**STATED GOAL**
Rewrite all of the data below, replacing "settings gear" with "settings cog" and leaving everything else unchanged. Leave the pictures out of your version.

┌──

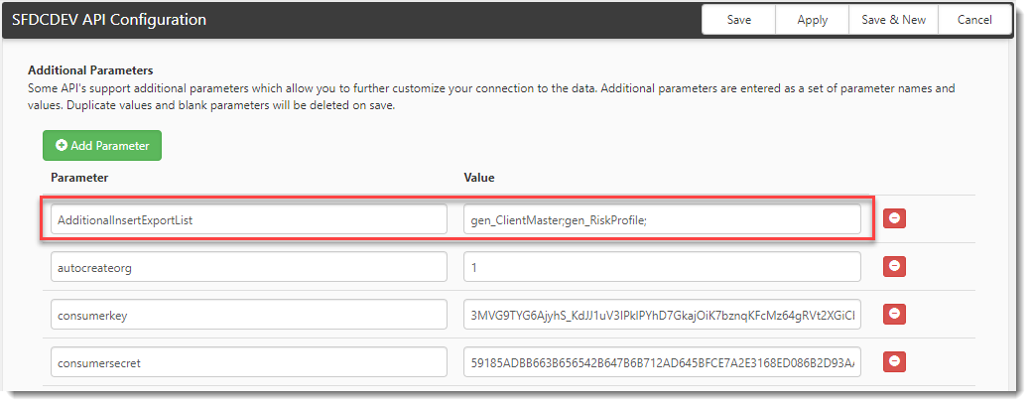Delete the autocreateorg parameter row
This screenshot has height=406, width=1031.
tap(894, 266)
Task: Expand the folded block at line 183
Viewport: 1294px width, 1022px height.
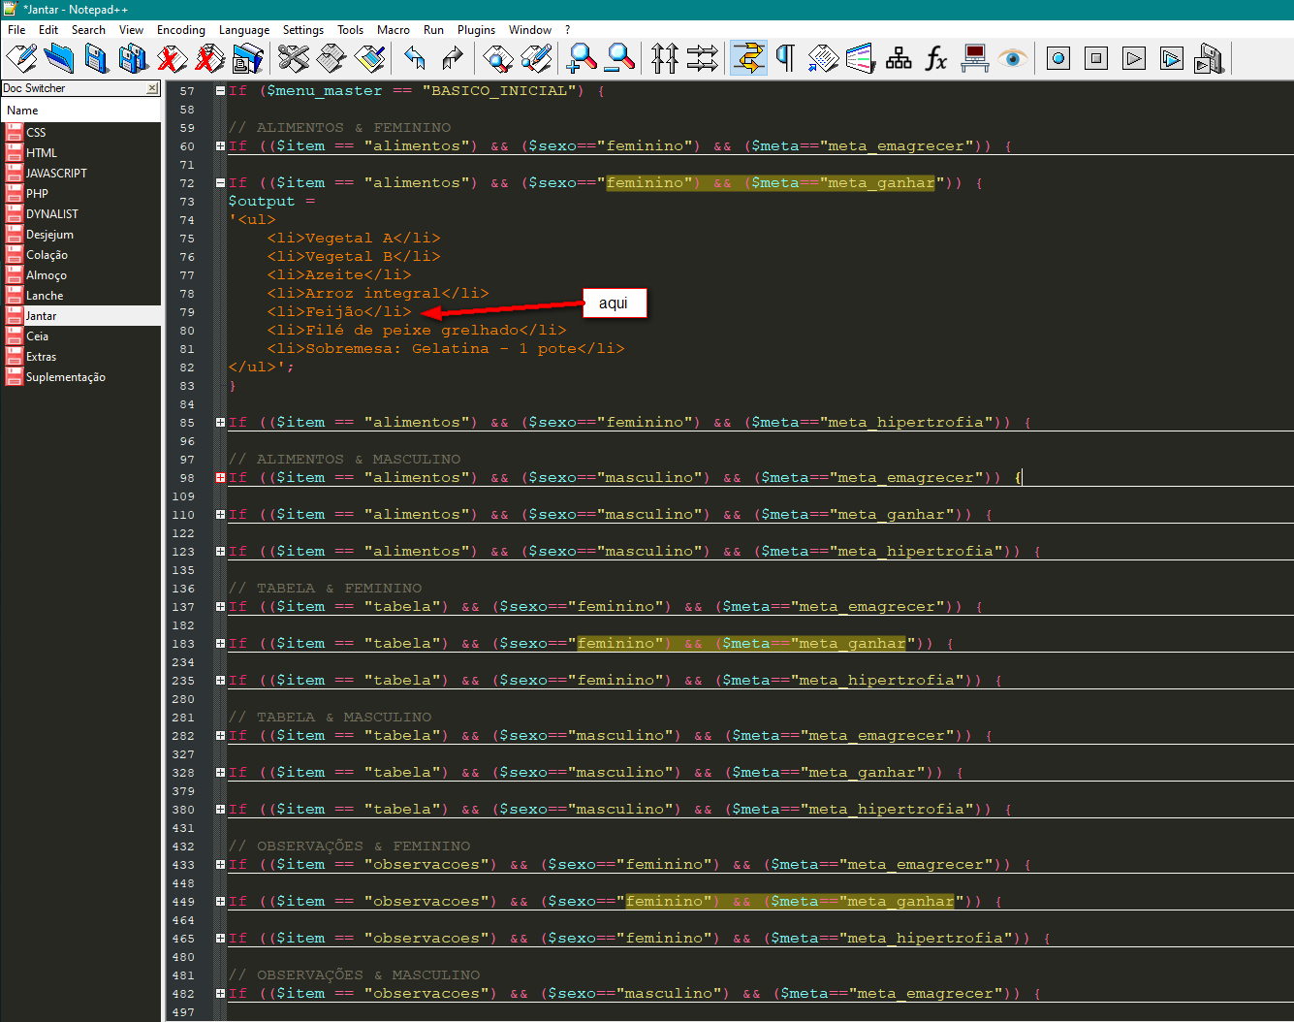Action: click(x=220, y=644)
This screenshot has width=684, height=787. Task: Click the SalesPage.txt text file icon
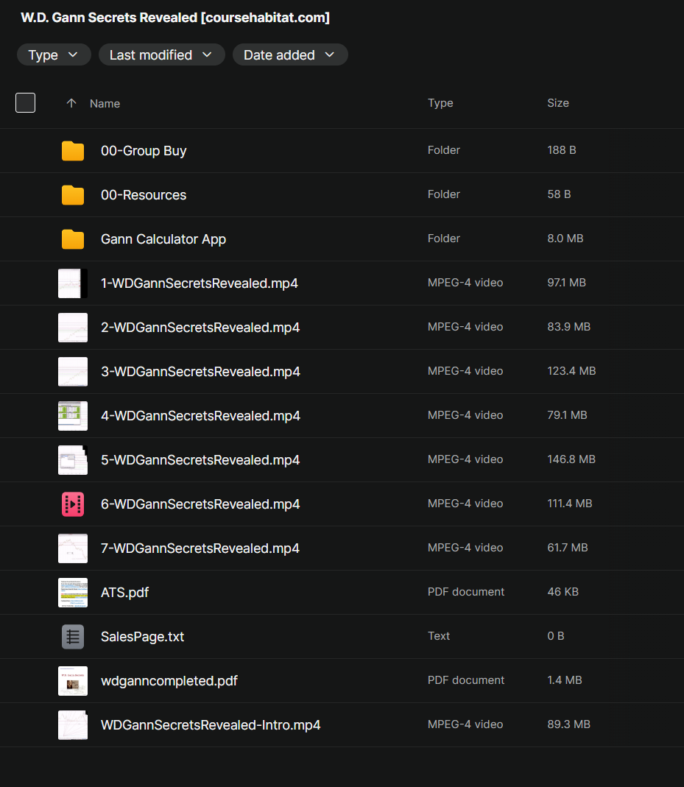coord(73,637)
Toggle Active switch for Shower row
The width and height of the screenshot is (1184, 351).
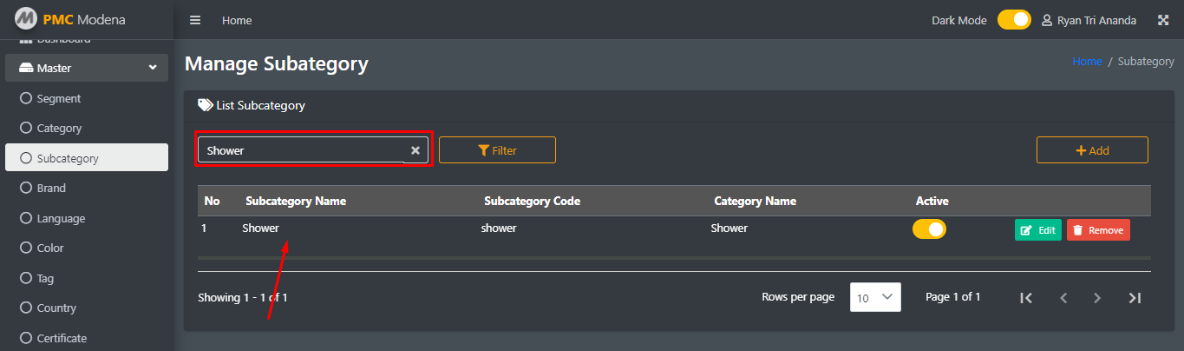pos(929,229)
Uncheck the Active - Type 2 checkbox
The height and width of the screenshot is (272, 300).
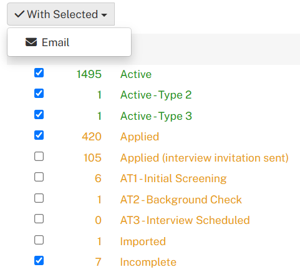click(39, 94)
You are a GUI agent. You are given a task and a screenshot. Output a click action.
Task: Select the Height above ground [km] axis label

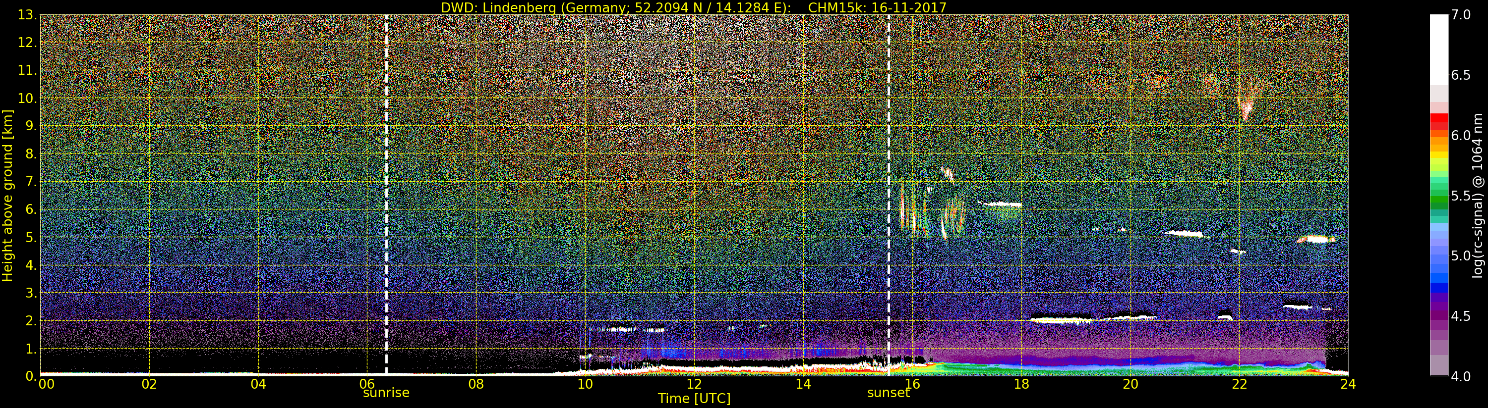pos(8,195)
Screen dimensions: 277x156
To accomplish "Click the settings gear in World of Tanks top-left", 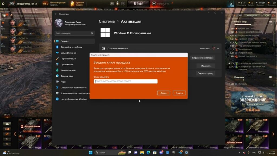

└──

**EXERCISE ANSWER**
Delete the autocreateorg parameter row
This screenshot has height=406, width=1031.
tap(894, 266)
Task: Expand the folded block at line 183
Viewport: 1294px width, 1022px height.
Action: click(x=220, y=644)
This screenshot has width=684, height=787. Task: Click the SalesPage.txt text file icon
coord(73,637)
Toggle Active switch for Shower row
The width and height of the screenshot is (1184, 351).
pos(929,229)
Uncheck the Active - Type 2 checkbox
The height and width of the screenshot is (272, 300).
click(39, 94)
You are a GUI agent. You are given a task and a screenshot. Output a click action.
Task: Select the Height above ground [km] axis label

pos(8,195)
Screen dimensions: 277x156
To accomplish "Click the settings cog in World of Tanks top-left", 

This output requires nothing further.